Coluna de opinião da Folha da Manhã, o Ponto Final da última quarta (1º), aunciou que, após as rusgas públicas dentro da família Garotinho, hoje os ex-governadores Anthony e Rosinha, a deputada federal Clarissa (os três, União) e o prefeito Wladimir (sem partido) voltariam a se reunir publicamente nem um ato político. Mas, diferente dos pais e da irmã, Wladimir não foi à prestação de contas do vereador Juninho Virgílio (União), realizada hoje à noite em um salão de festas da av. Arthur Bernardes.
Segundo apurou o repórter-fotográfico da Folha Rodrigo Silveira, a informação dada no evento foi que o prefeito não teria comparecido por motivos pessoais. A qualquer observador mais atento da política goitacá e fluminense, por “motivos pessoais”, entenda-se o governador Cláudio Castro (PL). Que é candidato à reeleição e lidera as pesquisas numa disputa em que Garotinho também se coloca como pré-candidato. Ainda que sem a certeza da vaga pelo seu partido.

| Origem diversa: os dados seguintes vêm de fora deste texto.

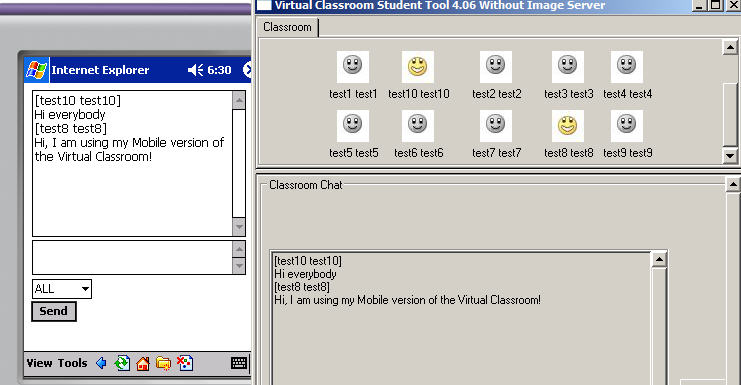Viewport: 741px width, 385px height.
Task: Click the mobile chat log scroll-up arrow
Action: tap(239, 100)
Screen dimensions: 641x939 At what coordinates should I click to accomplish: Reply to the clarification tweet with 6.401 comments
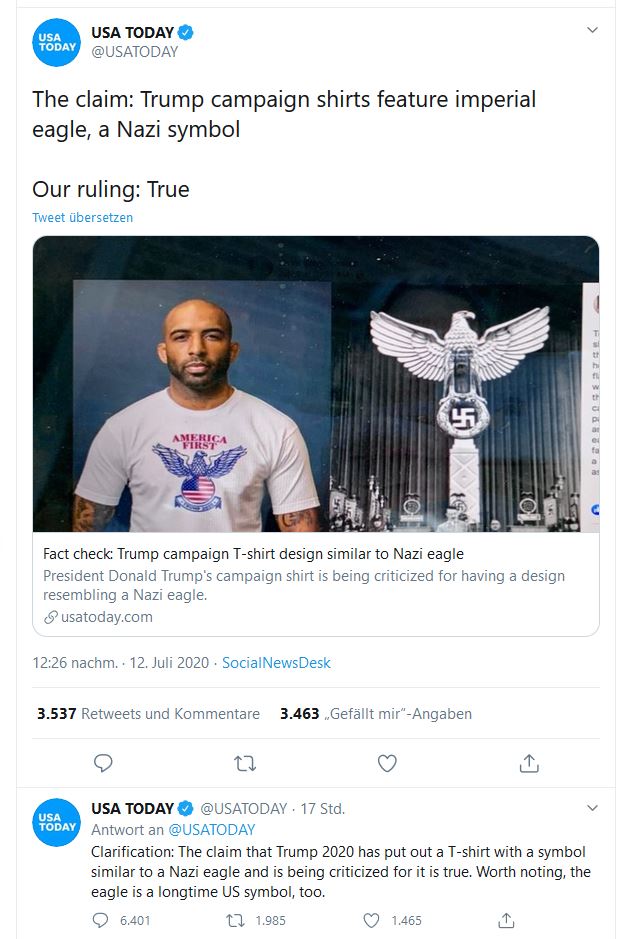coord(101,920)
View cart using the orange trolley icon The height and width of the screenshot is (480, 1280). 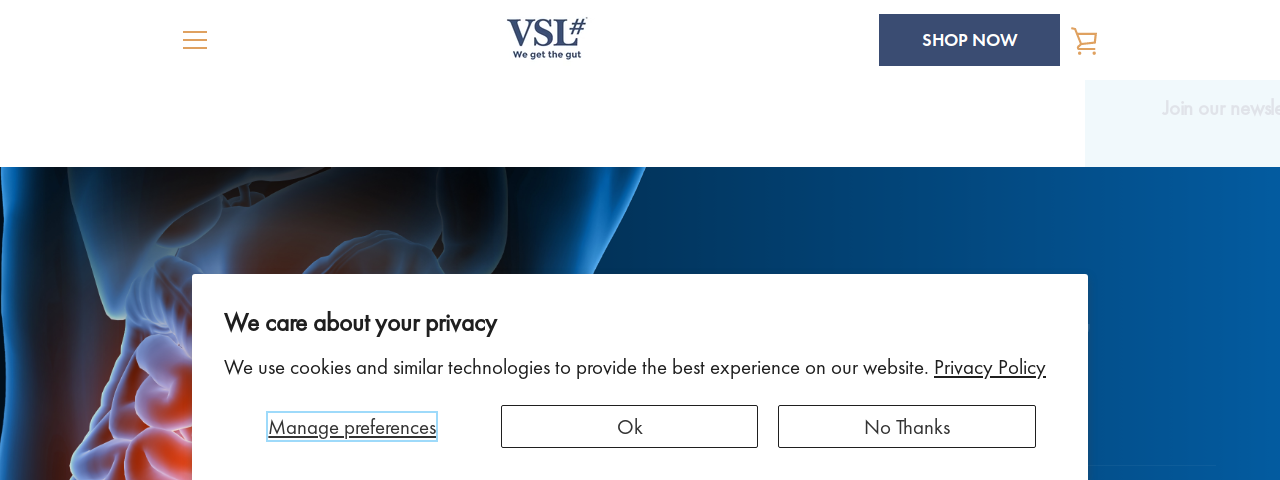[1084, 40]
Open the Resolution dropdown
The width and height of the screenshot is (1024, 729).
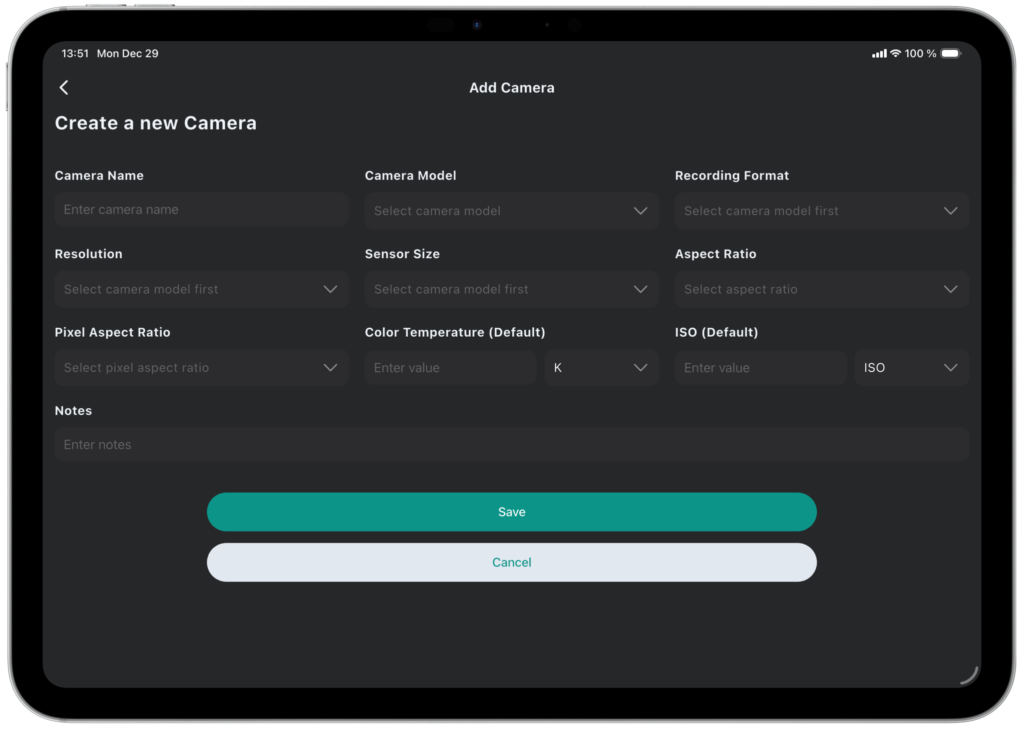pos(201,289)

Sem Castro, Wladimir colocaria em risco a manutenção do Restaurante Popular, a conclusão da reforma do Hospital Geral de Guarus (HGG) e a retomada das obras no Parque Saraiva. Até aqui, valem as palavras do prefeito no dia 19, à reportagem da Folha, sobre seu apoio a Castro ou ao pai a governador: “Vamos esperar as convenções partidárias”. Assim como ficam sem confirmação as palavras de Clarissa, reproduzidas no Ponto Final do último sábado (28): “Obviamente que minha família estará unida em torno da (pré-)candidatura de Garotinho”.